Quelques précisions s'imposent :
dans le Reich, c'est le Décret du Président du Reich pour la Protection du Peuple et de l'Etat qui suspend les garanties relatives à la liberté individuelle et qui rend ainsi possible, sans la légaliser, la détention hors du cadre judiciaire. Ainsi, n'importe qui pouvait à n'importe quel moment être détenu dans un camp sans aucune justification légale = mesure anonyme.
En France, l'internement adminsitratif dans un camp était une mesure d'exception qui autorisait la détention dans le cadre judiciaire. On ne pouvait pas détenir n'importe qui à n'importe quel moment = mesure nominative.
Dans le Reich, les camps avaient pour vocation d'anéantir l'opposition politique, d'isoler les marginaux et de terroriser la population.
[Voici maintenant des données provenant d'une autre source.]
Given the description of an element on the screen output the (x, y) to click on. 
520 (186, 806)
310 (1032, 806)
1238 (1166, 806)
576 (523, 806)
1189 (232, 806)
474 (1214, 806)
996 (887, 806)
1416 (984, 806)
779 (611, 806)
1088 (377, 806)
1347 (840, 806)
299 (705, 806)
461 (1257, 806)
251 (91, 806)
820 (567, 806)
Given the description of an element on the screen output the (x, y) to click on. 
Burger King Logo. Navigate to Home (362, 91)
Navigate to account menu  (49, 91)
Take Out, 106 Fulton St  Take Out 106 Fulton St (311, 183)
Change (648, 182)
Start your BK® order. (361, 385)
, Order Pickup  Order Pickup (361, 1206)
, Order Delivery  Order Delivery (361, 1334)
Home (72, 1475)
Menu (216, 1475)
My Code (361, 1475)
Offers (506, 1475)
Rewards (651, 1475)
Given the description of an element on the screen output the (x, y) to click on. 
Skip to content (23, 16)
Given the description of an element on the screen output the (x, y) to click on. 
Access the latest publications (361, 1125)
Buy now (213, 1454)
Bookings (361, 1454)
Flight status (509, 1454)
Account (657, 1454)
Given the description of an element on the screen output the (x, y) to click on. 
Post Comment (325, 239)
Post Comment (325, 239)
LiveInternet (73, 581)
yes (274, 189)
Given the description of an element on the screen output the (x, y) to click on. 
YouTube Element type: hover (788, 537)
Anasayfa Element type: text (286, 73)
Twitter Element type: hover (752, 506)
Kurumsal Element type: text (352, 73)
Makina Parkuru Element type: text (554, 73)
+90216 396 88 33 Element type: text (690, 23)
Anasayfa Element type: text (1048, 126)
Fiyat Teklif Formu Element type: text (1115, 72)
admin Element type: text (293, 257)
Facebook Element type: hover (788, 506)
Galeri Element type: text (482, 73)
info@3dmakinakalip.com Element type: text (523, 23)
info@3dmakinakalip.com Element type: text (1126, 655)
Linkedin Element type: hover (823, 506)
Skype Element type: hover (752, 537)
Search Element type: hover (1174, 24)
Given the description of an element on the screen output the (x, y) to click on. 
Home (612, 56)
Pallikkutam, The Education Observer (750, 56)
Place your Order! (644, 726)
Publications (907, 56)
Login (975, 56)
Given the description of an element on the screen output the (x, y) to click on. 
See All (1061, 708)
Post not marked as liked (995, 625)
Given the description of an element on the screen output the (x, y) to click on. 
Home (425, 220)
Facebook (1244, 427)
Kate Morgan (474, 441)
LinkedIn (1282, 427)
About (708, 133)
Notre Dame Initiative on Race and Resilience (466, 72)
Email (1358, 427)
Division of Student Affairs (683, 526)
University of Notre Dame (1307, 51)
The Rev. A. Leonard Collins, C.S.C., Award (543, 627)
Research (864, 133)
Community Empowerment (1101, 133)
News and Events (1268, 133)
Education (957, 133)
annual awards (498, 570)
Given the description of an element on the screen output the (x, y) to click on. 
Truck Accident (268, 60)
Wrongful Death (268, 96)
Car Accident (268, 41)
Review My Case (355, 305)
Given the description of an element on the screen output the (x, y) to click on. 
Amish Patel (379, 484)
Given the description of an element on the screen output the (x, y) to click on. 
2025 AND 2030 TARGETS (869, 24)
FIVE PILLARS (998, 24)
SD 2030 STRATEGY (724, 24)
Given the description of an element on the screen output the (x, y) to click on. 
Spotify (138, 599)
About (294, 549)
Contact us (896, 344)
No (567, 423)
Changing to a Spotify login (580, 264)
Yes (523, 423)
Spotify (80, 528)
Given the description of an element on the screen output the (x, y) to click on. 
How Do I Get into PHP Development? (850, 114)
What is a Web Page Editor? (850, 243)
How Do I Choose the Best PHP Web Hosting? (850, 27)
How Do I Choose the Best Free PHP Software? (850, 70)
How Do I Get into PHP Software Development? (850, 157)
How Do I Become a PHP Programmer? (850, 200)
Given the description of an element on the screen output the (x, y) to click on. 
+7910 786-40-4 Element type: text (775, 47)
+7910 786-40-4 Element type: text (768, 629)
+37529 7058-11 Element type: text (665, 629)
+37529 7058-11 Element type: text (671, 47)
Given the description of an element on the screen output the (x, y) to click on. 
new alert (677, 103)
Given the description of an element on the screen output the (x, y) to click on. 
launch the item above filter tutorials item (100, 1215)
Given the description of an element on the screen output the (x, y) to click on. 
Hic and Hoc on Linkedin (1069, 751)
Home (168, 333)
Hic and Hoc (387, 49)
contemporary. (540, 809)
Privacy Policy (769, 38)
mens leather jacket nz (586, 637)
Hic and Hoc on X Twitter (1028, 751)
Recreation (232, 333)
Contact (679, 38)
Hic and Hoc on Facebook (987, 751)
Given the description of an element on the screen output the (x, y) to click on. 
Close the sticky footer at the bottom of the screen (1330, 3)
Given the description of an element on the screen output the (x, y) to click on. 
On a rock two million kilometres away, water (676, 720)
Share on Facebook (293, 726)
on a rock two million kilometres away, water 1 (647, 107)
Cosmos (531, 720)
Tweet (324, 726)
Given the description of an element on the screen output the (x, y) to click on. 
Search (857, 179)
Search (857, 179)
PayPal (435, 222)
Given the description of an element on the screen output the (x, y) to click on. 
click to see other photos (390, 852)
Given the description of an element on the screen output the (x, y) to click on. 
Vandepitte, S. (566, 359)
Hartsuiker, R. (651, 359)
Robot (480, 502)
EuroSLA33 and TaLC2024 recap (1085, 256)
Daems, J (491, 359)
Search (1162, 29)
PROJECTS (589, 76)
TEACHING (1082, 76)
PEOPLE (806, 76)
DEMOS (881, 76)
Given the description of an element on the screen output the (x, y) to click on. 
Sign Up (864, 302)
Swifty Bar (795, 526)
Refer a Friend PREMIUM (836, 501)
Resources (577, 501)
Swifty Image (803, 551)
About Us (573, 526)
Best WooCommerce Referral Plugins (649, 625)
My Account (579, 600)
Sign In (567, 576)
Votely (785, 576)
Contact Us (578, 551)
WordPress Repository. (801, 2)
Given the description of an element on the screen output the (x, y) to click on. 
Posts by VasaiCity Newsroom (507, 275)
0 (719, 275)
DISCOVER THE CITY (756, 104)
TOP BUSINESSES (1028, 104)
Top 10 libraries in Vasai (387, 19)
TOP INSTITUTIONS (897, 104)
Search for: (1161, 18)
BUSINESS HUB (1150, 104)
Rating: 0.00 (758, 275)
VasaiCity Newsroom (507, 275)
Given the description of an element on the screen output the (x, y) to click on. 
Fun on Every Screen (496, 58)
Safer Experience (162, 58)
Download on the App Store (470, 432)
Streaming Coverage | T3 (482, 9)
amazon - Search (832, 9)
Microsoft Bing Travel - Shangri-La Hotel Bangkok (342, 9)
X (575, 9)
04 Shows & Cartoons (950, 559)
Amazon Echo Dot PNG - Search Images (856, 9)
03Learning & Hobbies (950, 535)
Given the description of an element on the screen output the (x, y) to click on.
Les internés politiques étaient mélangés à des prisonniers de droit commun et la "rééducation" passait par les mauvais traitements et l'humiliation systématique, de façon à briser toute résistance, en détruisant toute personnalité.
Daniel Bovy in Dictionnaire de la Barbarie nazie et de la Shoah a écrit:Deux singularités distinguent les camps de concentration [nazis] de toute autre forme de système pénitentiaire connu, puisqu'on leur assigne délibérément un double but original : a) déshumaniser les détenus en les anéantissant moralement et intellectuellement, b) les exterminer physiquement à plus ou moins brève échéance.
Sur les 1 650 000 détenus répertoriés dans les camps nazis (ne sont pas pris en compte ici les Juifs qui étaient exterminés dans les centres de mise à mort mais uniquement les détenus internés dans les camps de concentration), 1 100 000 environ moururent, soit les deux tiers.
En France, les camps, qui rassemblaient des personnes jugées comme "suspectes" ou "indésirables" avec pour conséquence leur mise en détention, ont accueilli environ 600 000 personnes (Républicains espagnols, réfugiés allemands, italiens, autrichiens..., communistes, résistants, juifs...) de février 1939 à mai 1946. La catégorie qui a connu le taux de mortalité le plus élevé sur tout la durée d'existence des camps est celle des civils allemands internés en 1944-45 dont le taux de décès s'élève à 30 %.
A Gurs, par exemple, du 15 mars 1939 au 1er novembre 1943, sur les 22 000 détenus, toutes nationalités et toutes confessions confondues, 3 907 Juifs furent déportés à Auschwitz via Drancy et environ 1 100 personnes moururent dans le camp des suites des épidémies et de la faim.
D'une façon comme d'une autre, et sans vouloir épargner mon pays plus qu'un autre, je pense qu'il est difficile de comparer les camps nazis et les camps français, même si ces derniers peuvent à juste titre être appelés la honte de la France....
Pour revenir à la question initiale de Major 123, on dénombre 9 camps d'internement principaux en France : Beaune-la-Rolande, Compiègne, Drancy, Gurs, Les Milles, Pithiviers, Rieucros, Rivesaltes et Le Vernet.